You will need the FEDORA .iso (probably the 32 bit one will do for these purposes). For the bootable USB you will need the Universal USB installer. You can alternatively use imgburn to create a bootable CD/DVD
To create a bootable USB launch the universal USB installer. Select Fedora 17, the fedora 17 32 bit .iso and the USB drive, opt to format the USB flash drive and click create. Then select yes.
Insert the Fedora CD/DVD or USB and external hard drive to your problem system.
Power down your system if it isn't already powered down. Power up your Dell system and press F12 at the Dell BIOs screen and select boot from CD/DVD or from USB respectively. Power up your system. At the Dell BIOS screen press F12
Select try fedora
Select close at the welcome to Fedora menu.
Select files to the menu on the left (filing cabinet icon)

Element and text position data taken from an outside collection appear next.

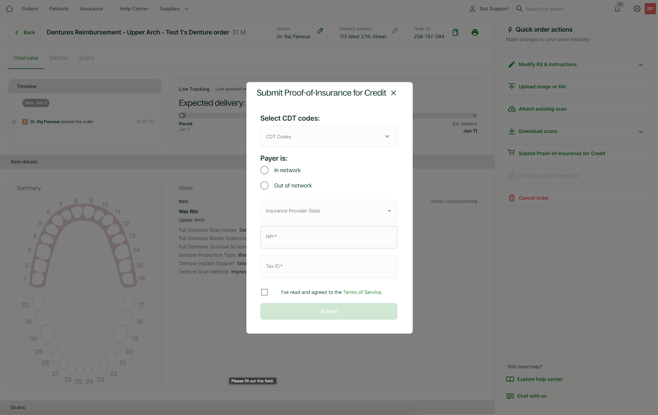658x415 pixels.
Task: Click the home icon in the top bar
Action: pos(9,9)
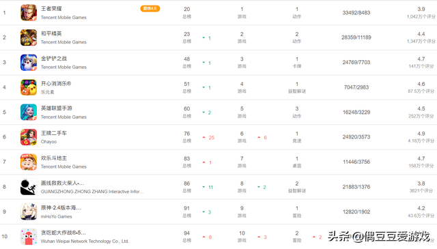Open the 欢乐斗地主 app icon

pyautogui.click(x=29, y=162)
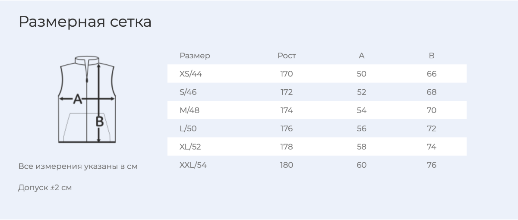Click the letter A on the vest diagram
The image size is (518, 220).
click(77, 99)
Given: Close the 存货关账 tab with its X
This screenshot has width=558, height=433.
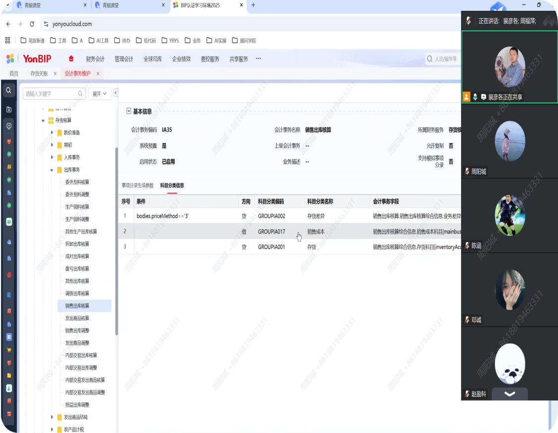Looking at the screenshot, I should click(55, 73).
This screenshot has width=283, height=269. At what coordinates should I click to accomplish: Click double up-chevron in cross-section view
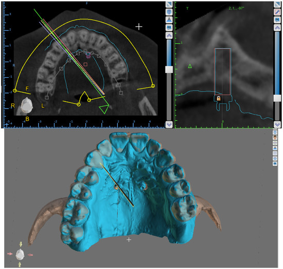[x=277, y=28]
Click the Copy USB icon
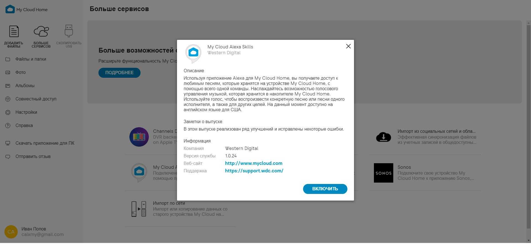 [x=69, y=31]
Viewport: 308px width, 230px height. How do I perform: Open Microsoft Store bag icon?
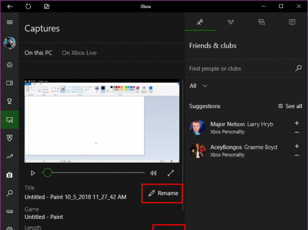tap(9, 175)
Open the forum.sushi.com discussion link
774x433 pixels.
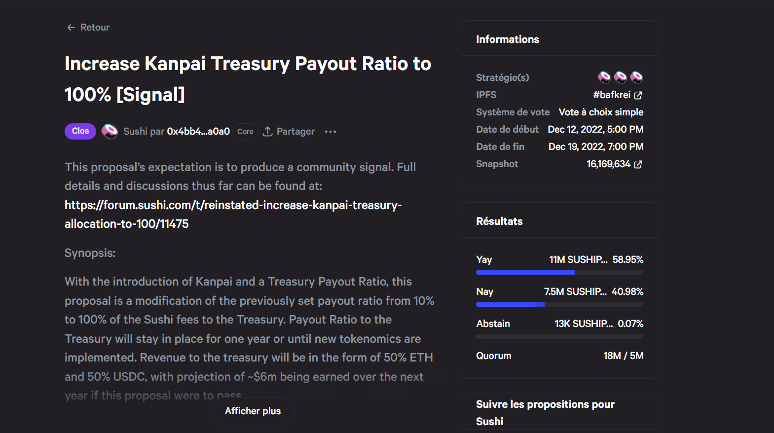pyautogui.click(x=233, y=214)
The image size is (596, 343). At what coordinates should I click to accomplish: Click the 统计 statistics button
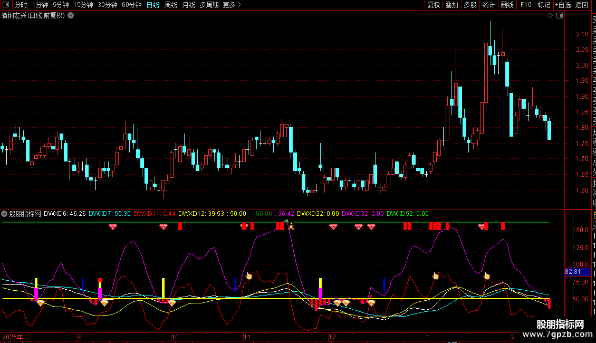point(488,5)
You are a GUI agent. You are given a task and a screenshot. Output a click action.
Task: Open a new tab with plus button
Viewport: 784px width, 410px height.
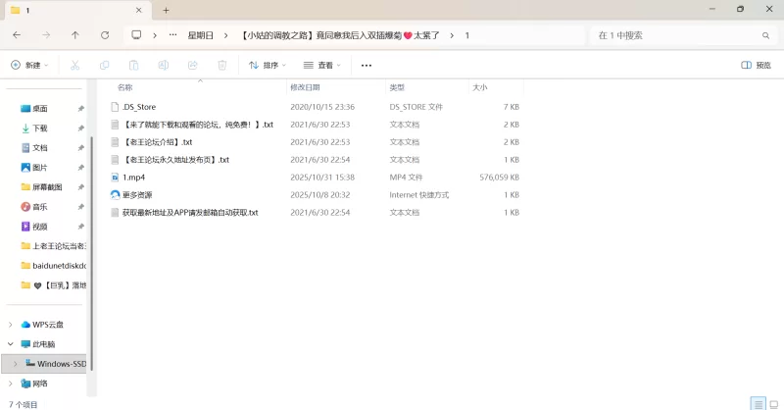166,10
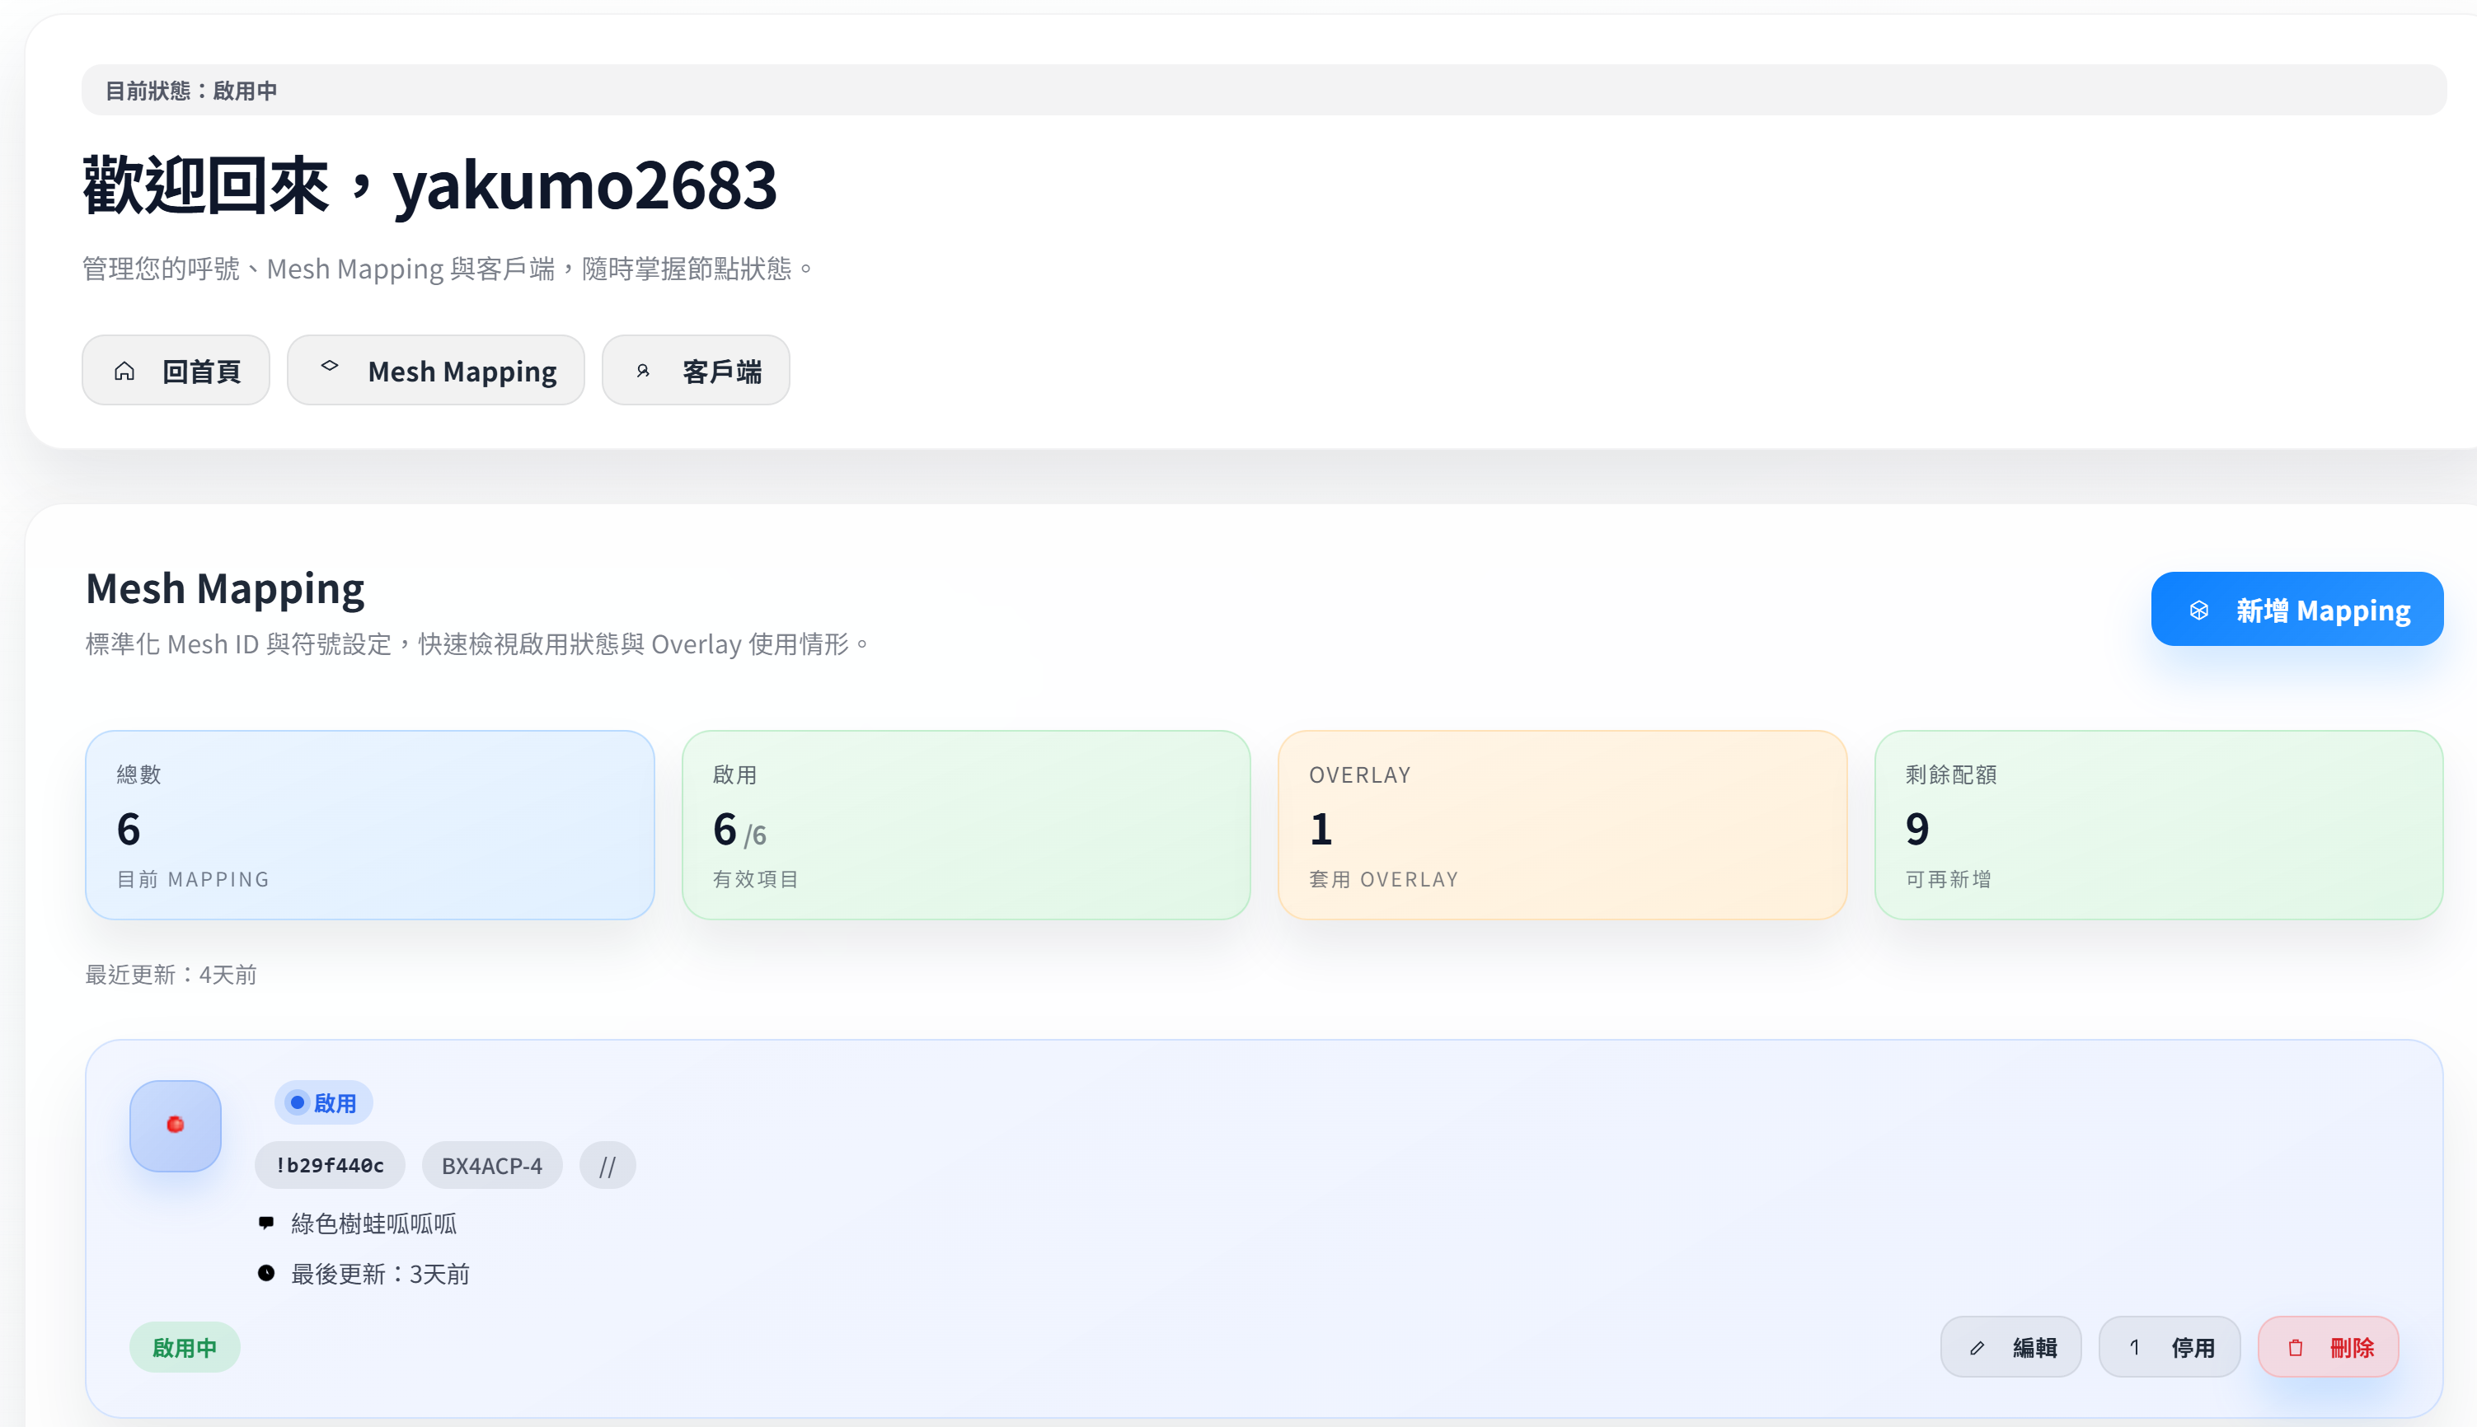This screenshot has width=2477, height=1427.
Task: Click the pencil icon on 編輯 button
Action: pos(1977,1348)
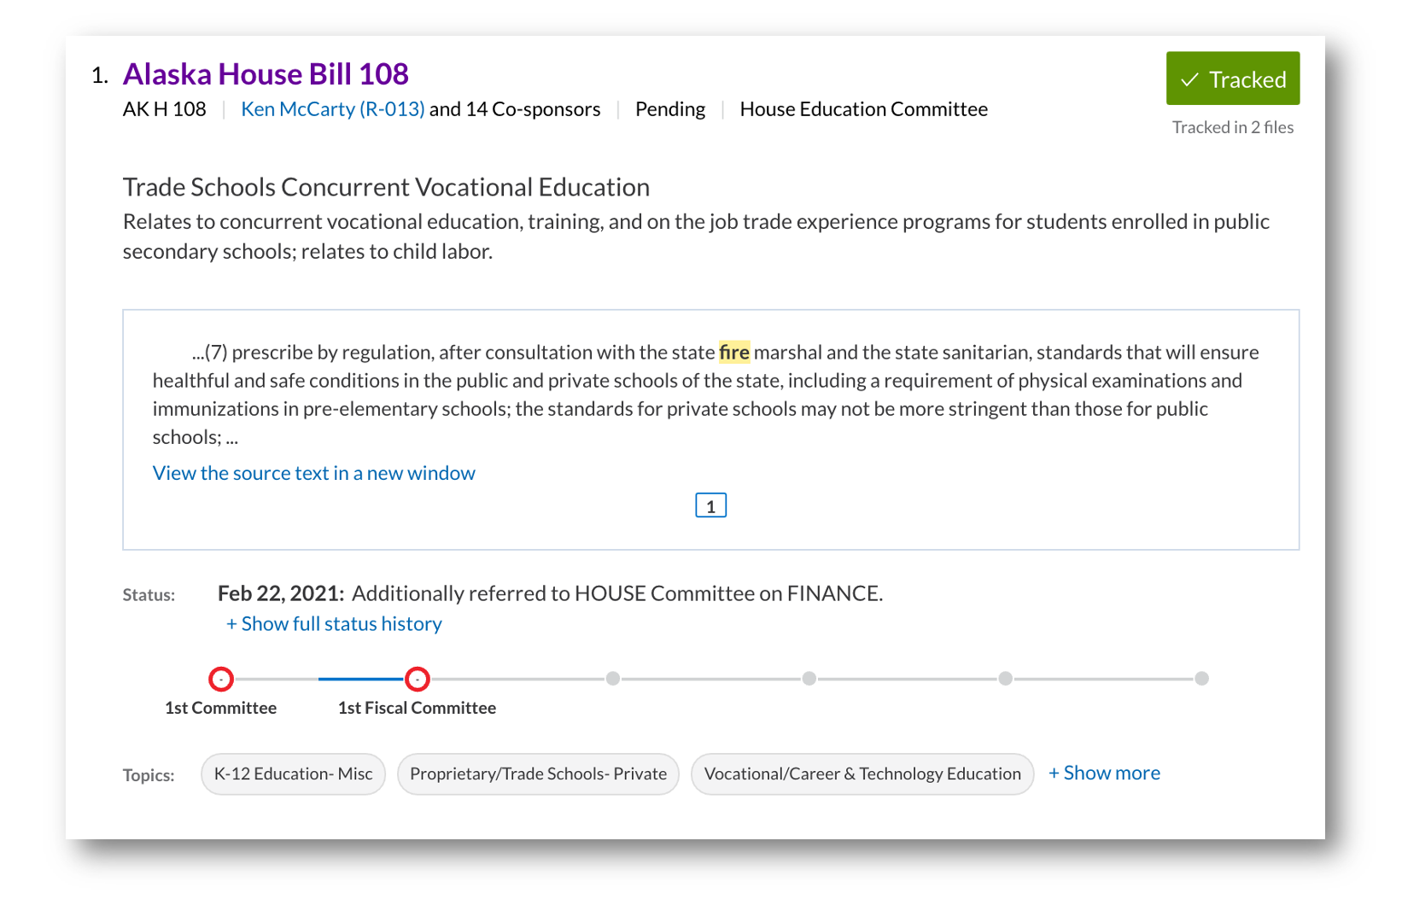The width and height of the screenshot is (1402, 905).
Task: Select Vocational/Career & Technology Education topic
Action: (862, 774)
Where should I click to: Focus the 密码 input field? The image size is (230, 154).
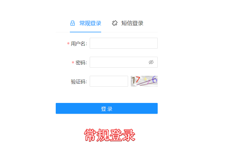124,62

Locate your OS drive in the upper left menu (in this case a 27 GB volume in VirtualBox).
Go to the Users folder and select your Windows username in this case "test"
Within this folder (On Windows Vista/7) are Desktop, Documents, Downloads, Favourites, Music and Videos.
Now to open a second folder. Go to the filing cabinet, as before but this time right click it and select New Window.
Next drag one window to the far left and the other window to the far right (Fedora has AeroSnap) so that you can view the two folders side by side. Navigate the other folder to your external hard drive.
Drag and drop, copy and paste files/folders as you normally would. Have a look throughout your drive to see if there is anything else you need to copy over.
You should use an external hard drive (preferably more than 1) to periodically backup your files/folders. You should also consider using an online service such as SkyDrive for really important files. For Windows Vista/7 you can install SkyDrive for Windows and for Windows XP you can visit SkyDrive Live and manually add files to the SkyDrive via your web browser.